Adding medication adherence indices to demographic models improved next-year hospitalization forecasting (AUC increased from 0.605 to 0.656), though improvements were minimal for advanced models.
Cohort
Does adding medication adherence indices improve predictive models of cost and hospitalization in non-elderly patients?
Medication adherence measures can modestly improve EHR- and claims-derived predictive models of cost and hospitalization, though benefits are minimal when added to advanced diagnosis-based models.

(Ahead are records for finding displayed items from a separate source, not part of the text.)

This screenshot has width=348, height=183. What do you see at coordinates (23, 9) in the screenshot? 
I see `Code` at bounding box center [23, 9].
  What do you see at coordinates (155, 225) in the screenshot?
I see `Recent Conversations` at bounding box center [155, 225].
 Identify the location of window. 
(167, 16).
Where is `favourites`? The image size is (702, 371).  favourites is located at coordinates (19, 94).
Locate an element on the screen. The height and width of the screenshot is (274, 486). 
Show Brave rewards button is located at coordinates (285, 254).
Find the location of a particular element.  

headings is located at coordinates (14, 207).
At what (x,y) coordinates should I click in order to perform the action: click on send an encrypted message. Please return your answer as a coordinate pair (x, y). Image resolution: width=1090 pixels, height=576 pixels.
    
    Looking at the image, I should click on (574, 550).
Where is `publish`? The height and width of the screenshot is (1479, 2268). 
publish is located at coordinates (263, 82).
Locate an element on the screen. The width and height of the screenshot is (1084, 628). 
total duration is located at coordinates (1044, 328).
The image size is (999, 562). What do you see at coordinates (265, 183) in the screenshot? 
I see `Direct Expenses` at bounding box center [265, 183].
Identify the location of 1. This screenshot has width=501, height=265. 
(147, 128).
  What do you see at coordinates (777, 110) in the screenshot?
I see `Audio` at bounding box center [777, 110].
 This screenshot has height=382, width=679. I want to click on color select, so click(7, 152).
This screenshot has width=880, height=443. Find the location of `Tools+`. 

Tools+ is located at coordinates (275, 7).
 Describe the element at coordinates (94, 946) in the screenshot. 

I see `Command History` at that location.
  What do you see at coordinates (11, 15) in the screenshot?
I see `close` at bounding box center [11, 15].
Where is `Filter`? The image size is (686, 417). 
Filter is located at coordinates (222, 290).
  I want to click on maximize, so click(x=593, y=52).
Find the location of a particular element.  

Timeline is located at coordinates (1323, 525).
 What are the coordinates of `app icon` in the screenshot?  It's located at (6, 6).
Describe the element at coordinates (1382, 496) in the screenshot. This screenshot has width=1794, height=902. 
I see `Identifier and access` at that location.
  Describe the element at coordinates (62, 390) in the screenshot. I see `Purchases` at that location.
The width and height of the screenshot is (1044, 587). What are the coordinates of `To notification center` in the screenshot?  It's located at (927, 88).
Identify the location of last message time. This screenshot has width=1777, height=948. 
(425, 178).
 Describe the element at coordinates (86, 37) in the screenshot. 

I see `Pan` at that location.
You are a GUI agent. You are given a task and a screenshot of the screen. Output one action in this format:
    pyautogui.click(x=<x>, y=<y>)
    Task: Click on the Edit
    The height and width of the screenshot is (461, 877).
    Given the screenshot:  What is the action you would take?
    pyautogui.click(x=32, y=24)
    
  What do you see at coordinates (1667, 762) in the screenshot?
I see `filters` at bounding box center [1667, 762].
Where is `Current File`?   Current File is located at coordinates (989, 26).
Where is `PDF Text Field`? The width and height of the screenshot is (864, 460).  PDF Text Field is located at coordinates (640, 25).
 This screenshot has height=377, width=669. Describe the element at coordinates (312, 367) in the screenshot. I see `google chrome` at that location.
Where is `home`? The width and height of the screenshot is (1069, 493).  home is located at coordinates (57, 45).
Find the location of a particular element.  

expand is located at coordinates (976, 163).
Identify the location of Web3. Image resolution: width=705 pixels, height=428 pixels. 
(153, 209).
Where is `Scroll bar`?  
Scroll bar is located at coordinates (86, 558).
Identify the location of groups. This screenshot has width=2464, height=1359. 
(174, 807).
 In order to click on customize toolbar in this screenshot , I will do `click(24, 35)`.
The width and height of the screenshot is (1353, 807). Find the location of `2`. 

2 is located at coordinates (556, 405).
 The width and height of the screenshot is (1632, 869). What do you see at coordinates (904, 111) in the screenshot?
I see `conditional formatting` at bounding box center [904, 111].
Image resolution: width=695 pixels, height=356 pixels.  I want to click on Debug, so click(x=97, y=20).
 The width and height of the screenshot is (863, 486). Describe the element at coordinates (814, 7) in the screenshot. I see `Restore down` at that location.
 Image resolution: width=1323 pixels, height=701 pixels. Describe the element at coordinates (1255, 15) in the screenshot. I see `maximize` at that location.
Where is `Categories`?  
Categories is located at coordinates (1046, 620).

Tasa de eventos absoluta: 0.656% vs 0.605%
Multiple indices are available to measure medication adherence behaviors. Medication adherence measures, however, have rarely been extracted from electronic health records (EHRs) for population-level risk predictions. This study assessed the value of medication adherence indices in improving predictive models of cost and hospitalization. This study included a 2-year retrospective cohort of patients younger than age 65 years with linked EHR and insurance claims data. Three medication adherence measures were calculated: medication regimen complexity index (MRCI), medication possession ratio (MPR), and prescription fill rate (PFR). The authors examined the effects of adding these measures to 3 predictive models of utilization: a demographics model, a conventional model (Charlson index), and an advanced diagnosis-based model. Models were trained using EHR and claims data. The study population had an overall MRCI, MPR, and PFR of 14.6 ± 17.8, .624 ± .310, and .810 ± .270, respectively. Adding MRCI and MPR to the demographic and the morbidity models using claims data improved forecasting of next-year hospitalization substantially (eg, AUC of the demographic model increased from .605 to .656 using MRCI). Nonetheless, such boosting effects were attenuated for the advanced diagnosis-based models. Although EHR models performed inferior to claims models, adding adherence indices improved EHR model performances at a larger scale (eg, adding MRCI increased AUC by 4.4% for the Charlson model using EHR data compared to 3.8% using claims). This study shows that medication adherence measures can modestly improve EHR- and claims-derived predictive models of cost and hospitalization in non-elderly patients; however, the improvements are minimal for advanced diagnosis-based models.
Kharrazi et al. (Fri,) reported a cohort. Medication adherence indices (MRCI, MPR, PFR) vs. Predictive models without medication adherence indices was evaluated on Next-year hospitalization forecasting (AUC). Adding medication adherence indices to demographic models improved next-year hospitalization forecasting (AUC increased from 0.605 to 0.656), though improvements were minimal for advanced models.